Your task ->
Output the records, every one, exactly as given.

(Pixel coordinate grounding data)
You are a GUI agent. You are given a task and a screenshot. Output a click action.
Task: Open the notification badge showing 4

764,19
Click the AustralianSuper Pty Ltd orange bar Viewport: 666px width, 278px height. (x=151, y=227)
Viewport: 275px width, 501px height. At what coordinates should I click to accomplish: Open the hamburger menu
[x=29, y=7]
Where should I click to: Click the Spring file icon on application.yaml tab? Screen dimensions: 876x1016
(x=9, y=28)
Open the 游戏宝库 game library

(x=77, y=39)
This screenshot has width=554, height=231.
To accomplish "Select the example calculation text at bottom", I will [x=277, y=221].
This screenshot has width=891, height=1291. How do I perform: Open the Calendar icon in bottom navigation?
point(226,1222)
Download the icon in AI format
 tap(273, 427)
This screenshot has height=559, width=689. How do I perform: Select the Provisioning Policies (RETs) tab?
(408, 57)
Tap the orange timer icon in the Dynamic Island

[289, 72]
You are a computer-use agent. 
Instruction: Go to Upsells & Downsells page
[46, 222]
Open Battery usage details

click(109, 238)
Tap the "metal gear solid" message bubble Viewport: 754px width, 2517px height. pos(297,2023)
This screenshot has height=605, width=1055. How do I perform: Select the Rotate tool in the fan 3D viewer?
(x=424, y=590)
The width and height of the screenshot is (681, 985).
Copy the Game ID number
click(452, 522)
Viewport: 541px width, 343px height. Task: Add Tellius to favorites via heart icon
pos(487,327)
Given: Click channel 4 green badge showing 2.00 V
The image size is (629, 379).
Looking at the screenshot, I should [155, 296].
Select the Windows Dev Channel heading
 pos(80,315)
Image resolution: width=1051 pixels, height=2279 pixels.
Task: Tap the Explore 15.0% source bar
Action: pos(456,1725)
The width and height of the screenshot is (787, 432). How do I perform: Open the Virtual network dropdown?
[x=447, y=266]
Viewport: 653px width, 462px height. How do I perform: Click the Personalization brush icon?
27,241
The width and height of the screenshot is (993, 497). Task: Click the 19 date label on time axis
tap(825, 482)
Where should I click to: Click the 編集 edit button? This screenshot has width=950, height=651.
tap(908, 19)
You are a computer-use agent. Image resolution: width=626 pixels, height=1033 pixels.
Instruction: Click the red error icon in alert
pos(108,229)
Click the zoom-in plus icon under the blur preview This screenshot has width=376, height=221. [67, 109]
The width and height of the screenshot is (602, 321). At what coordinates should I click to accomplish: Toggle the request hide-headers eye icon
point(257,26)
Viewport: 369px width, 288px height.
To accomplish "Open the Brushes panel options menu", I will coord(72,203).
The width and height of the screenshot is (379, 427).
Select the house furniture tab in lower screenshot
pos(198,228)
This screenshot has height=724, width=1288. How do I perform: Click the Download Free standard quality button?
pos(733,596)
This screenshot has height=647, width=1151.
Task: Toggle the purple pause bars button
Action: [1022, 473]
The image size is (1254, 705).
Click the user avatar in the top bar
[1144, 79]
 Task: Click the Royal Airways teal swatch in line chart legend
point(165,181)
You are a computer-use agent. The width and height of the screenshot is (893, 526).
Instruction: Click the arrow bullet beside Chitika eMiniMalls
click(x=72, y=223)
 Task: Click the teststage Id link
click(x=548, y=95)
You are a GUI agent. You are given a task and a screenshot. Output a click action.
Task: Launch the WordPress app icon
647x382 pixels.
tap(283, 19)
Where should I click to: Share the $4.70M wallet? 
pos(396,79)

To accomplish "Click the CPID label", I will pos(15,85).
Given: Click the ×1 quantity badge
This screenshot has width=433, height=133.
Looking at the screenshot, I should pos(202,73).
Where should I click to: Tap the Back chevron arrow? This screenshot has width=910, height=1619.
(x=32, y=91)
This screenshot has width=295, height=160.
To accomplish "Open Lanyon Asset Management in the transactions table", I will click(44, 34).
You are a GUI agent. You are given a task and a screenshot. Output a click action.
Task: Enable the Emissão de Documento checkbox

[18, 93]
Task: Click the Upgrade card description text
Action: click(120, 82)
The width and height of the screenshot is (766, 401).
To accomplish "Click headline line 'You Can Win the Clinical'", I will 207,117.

Completed task ->
You are a GUI agent. You are given a task and a screenshot. Output a click action.
Task: Open the notification badge showing 4

764,19
Click the AustralianSuper Pty Ltd orange bar Viewport: 666px width, 278px height. (x=151, y=227)
Viewport: 275px width, 501px height. At what coordinates should I click to accomplish: Open the hamburger menu
[x=29, y=7]
Where should I click to: Click the Spring file icon on application.yaml tab? Screen dimensions: 876x1016
(x=9, y=28)
Open the 游戏宝库 game library

(x=77, y=39)
This screenshot has width=554, height=231.
To accomplish "Select the example calculation text at bottom", I will [x=277, y=221].
This screenshot has width=891, height=1291. How do I perform: Open the Calendar icon in bottom navigation?
point(226,1222)
Download the icon in AI format
 tap(273, 427)
This screenshot has height=559, width=689. How do I perform: Select the Provisioning Policies (RETs) tab?
(408, 57)
Tap the orange timer icon in the Dynamic Island

[289, 72]
You are a computer-use agent. 
Instruction: Go to Upsells & Downsells page
[46, 222]
Open Battery usage details

click(109, 238)
Tap the "metal gear solid" message bubble Viewport: 754px width, 2517px height. pos(297,2023)
This screenshot has height=605, width=1055. How do I perform: Select the Rotate tool in the fan 3D viewer?
(x=424, y=590)
The width and height of the screenshot is (681, 985).
Copy the Game ID number
click(452, 522)
Viewport: 541px width, 343px height. Task: Add Tellius to favorites via heart icon
pos(487,327)
Given: Click channel 4 green badge showing 2.00 V
The image size is (629, 379).
Looking at the screenshot, I should [155, 296].
Select the Windows Dev Channel heading
 pos(80,315)
Image resolution: width=1051 pixels, height=2279 pixels.
Task: Tap the Explore 15.0% source bar
Action: pos(456,1725)
The width and height of the screenshot is (787, 432). How do I perform: Open the Virtual network dropdown?
[x=447, y=266]
Viewport: 653px width, 462px height. How do I perform: Click the Personalization brush icon?
27,241
The width and height of the screenshot is (993, 497). Task: Click the 19 date label on time axis
tap(825, 482)
Where should I click to: Click the 編集 edit button? This screenshot has width=950, height=651.
tap(908, 19)
You are a computer-use agent. Image resolution: width=626 pixels, height=1033 pixels.
Instruction: Click the red error icon in alert
pos(108,229)
Click the zoom-in plus icon under the blur preview This screenshot has width=376, height=221. [67, 109]
The width and height of the screenshot is (602, 321). At what coordinates should I click to accomplish: Toggle the request hide-headers eye icon
point(257,26)
Viewport: 369px width, 288px height.
To accomplish "Open the Brushes panel options menu", I will coord(72,203).
The width and height of the screenshot is (379, 427).
Select the house furniture tab in lower screenshot
pos(198,228)
This screenshot has height=724, width=1288. How do I perform: Click the Download Free standard quality button?
pos(733,596)
This screenshot has height=647, width=1151.
Task: Toggle the purple pause bars button
Action: [1022, 473]
The image size is (1254, 705).
Click the user avatar in the top bar
[1144, 79]
 Task: Click the Royal Airways teal swatch in line chart legend
point(165,181)
You are a computer-use agent. The width and height of the screenshot is (893, 526).
Instruction: Click the arrow bullet beside Chitika eMiniMalls
click(x=72, y=223)
 Task: Click the teststage Id link
click(x=548, y=95)
You are a GUI agent. You are given a task and a screenshot. Output a click action.
Task: Launch the WordPress app icon
647x382 pixels.
tap(283, 19)
Where should I click to: Share the $4.70M wallet? 
pos(396,79)

To accomplish "Click the CPID label", I will pos(15,85).
Given: Click the ×1 quantity badge
This screenshot has width=433, height=133.
Looking at the screenshot, I should pos(202,73).
Where should I click to: Tap the Back chevron arrow? This screenshot has width=910, height=1619.
(x=32, y=91)
This screenshot has width=295, height=160.
To accomplish "Open Lanyon Asset Management in the transactions table", I will click(44, 34).
You are a GUI agent. You are given a task and a screenshot. Output a click action.
Task: Enable the Emissão de Documento checkbox

[18, 93]
Task: Click the Upgrade card description text
Action: click(120, 82)
The width and height of the screenshot is (766, 401).
To accomplish "Click headline line 'You Can Win the Clinical'", I will 207,117.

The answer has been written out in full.